Amazon SageMaker Model Parallelism: A General and Flexible Framework for Large Model Training
This provides a general and flexible framework for researchers and practitioners to train large models more easily, though it is incremental as it builds on existing model parallelism solutions.
The authors tackled the challenge of training large deep learning models by introducing Amazon SageMaker model parallelism, a flexible software library that integrates with PyTorch to enable efficient model parallelism with minimal code changes, achieving competitive performance on models like GPT-3 and BERT.
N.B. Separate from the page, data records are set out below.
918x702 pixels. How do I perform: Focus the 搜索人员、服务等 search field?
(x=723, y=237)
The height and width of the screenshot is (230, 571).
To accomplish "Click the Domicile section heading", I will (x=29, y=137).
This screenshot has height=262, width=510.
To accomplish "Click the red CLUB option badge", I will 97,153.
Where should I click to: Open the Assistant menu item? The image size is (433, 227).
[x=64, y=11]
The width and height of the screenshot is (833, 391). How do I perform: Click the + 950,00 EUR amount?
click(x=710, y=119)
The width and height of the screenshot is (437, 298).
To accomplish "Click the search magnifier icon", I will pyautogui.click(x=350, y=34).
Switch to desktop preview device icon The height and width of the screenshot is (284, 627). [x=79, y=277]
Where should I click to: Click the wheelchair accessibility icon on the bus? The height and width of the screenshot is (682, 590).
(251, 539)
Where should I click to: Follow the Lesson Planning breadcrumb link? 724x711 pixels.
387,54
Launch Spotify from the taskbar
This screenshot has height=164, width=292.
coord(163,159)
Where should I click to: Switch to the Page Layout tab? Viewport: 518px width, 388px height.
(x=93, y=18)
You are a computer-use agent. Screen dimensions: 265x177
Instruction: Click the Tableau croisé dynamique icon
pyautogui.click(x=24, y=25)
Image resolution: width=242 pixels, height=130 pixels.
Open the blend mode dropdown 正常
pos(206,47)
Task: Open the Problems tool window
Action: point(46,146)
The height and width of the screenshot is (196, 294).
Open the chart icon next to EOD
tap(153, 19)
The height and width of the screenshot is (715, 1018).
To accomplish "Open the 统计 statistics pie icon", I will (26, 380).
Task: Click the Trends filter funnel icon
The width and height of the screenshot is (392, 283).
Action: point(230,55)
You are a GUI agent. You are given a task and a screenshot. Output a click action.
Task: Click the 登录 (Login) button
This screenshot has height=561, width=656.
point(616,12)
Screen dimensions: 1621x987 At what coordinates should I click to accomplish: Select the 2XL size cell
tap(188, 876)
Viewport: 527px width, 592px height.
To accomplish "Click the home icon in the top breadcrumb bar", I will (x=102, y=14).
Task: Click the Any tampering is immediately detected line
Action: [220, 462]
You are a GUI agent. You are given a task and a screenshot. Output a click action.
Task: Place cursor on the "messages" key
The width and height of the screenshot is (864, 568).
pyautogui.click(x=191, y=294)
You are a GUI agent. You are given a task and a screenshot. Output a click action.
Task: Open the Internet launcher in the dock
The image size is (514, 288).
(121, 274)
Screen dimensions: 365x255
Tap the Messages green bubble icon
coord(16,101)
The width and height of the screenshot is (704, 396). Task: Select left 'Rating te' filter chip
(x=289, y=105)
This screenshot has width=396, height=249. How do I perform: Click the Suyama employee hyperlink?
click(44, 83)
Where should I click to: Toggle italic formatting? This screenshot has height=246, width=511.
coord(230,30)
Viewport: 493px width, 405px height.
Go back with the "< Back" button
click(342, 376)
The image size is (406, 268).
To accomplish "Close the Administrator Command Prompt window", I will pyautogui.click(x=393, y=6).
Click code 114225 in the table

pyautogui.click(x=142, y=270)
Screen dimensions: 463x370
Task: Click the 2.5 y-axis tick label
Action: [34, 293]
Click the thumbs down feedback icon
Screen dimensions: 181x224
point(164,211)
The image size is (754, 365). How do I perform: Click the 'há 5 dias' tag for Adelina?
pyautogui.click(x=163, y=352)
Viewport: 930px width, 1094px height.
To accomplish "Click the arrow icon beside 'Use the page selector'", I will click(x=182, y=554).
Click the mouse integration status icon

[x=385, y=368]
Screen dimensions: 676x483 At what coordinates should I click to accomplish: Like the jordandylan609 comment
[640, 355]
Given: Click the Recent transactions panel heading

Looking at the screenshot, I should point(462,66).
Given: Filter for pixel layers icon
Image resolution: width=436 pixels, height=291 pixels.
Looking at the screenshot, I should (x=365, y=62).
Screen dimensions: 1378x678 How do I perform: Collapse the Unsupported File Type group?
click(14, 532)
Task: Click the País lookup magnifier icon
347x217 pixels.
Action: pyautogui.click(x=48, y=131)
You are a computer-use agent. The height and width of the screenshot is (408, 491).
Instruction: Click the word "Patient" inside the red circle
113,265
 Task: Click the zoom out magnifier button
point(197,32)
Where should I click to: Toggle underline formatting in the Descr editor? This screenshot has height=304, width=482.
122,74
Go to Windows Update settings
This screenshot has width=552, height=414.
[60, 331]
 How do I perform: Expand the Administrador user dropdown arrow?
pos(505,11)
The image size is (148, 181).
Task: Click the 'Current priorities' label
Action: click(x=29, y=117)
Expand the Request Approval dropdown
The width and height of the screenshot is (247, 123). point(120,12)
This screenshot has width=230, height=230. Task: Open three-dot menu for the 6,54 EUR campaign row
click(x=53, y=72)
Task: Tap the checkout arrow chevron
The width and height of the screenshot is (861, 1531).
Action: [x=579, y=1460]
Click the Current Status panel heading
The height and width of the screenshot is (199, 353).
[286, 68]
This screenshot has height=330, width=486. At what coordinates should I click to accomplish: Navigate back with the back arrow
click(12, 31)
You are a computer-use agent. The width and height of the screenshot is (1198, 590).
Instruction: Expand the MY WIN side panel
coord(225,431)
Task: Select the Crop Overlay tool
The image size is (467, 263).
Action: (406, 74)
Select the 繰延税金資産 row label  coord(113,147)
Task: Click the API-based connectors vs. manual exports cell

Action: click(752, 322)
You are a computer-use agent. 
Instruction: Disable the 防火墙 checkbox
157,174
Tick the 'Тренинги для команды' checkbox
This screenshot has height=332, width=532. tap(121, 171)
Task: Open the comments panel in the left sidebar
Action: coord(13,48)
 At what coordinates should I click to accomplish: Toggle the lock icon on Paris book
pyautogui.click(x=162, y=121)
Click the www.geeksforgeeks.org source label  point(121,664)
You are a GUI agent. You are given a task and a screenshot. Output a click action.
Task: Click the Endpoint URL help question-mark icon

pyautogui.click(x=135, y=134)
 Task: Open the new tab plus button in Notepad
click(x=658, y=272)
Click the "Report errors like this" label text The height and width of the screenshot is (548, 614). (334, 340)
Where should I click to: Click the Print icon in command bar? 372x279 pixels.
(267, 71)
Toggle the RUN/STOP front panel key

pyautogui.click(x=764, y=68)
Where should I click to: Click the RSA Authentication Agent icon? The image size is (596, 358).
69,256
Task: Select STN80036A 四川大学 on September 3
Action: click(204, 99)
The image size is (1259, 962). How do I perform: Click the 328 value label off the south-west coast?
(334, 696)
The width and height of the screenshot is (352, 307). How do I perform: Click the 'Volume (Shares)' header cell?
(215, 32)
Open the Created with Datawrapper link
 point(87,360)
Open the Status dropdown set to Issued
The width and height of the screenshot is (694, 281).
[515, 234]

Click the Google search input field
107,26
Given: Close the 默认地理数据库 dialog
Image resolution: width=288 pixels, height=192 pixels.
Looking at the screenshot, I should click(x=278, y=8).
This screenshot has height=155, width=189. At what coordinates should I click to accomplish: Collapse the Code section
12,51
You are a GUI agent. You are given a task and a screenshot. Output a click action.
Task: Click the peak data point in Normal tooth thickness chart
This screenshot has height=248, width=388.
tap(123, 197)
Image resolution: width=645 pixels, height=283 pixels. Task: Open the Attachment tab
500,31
With deep learning models rapidly growing in size, systems-level solutions for large-model training are required. We present Amazon SageMaker model parallelism, a software library that integrates with PyTorch, and enables easy training of large models using model parallelism and other memory-saving features. In contrast to existing solutions, the implementation of the SageMaker library is much more generic and flexible, in that it can automatically partition and run pipeline parallelism over arbitrary model architectures with minimal code change, and also offers a general and extensible framework for tensor parallelism, which supports a wider range of use cases, and is modular enough to be easily applied to new training scripts. The library also preserves the native PyTorch user experience to a much larger degree, supporting module re-use and dynamic graphs, while giving the user full control over the details of the training step. We evaluate performance over GPT-3, RoBERTa, BERT, and neural collaborative filtering, and demonstrate competitive performance over existing solutions.